Ratio-consistent estimation for long range dependent Toeplitz covariance with application to matrix data whitening

Abstract

We consider a data matrix $\mathbf{X}:={\mathbf{C}}_N^{1∕2}\mathbf{Z}{\mathbf{R}}_M^{1∕2}$ from a multivariate stationary process with a separable covariance function, where ${\mathbf{C}}_N$ is a $N\times N$ positive semi-definite matrix, Z a $N\times M$ random matrix of uncorrelated standardized white noise, and ${\mathbf{R}}_M$ a $M\times M$ Toeplitz matrix. Under the assumption of long range dependence (LRD), we re-examine the consistency of two toeplitzifized estimators ${\hat{\mathbf{R}}}_M$ (unbiased) and ${\hat{\mathbf{R}}}_M^b$ (biased) for ${\mathbf{R}}_M$, which are known to be norm consistent with ${\mathbf{R}}_M$ when the process is short range dependent (SRD). However in the LRD case, some simulations suggest that the norm consistency does not hold in general for both estimators.
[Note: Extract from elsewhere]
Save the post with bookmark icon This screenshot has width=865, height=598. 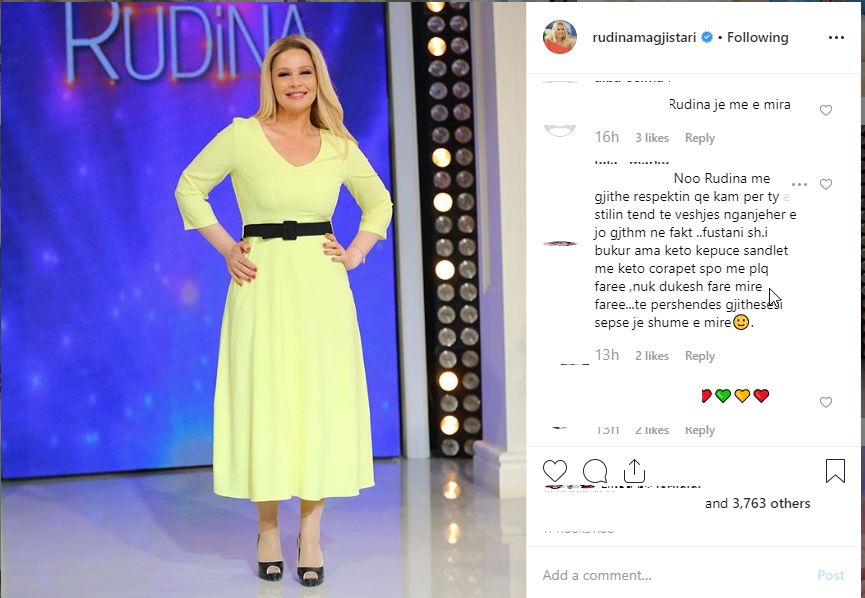point(835,471)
Instead, a weaker ratio consistency is established for the unbiased estimator ${\hat{\mathbf{R}}}_M$, and a further weaker ratio LSD consistency is established for the biased estimator ${\hat{\mathbf{R}}}_M^b$. The main result leads to a consistent whitening procedure on the original data matrix X, which is further applied to two real world questions, one is a signal detection problem, and the other is PCA on the space covariance ${\mathbf{C}}_N$ to achieve a noise reduction and data compression.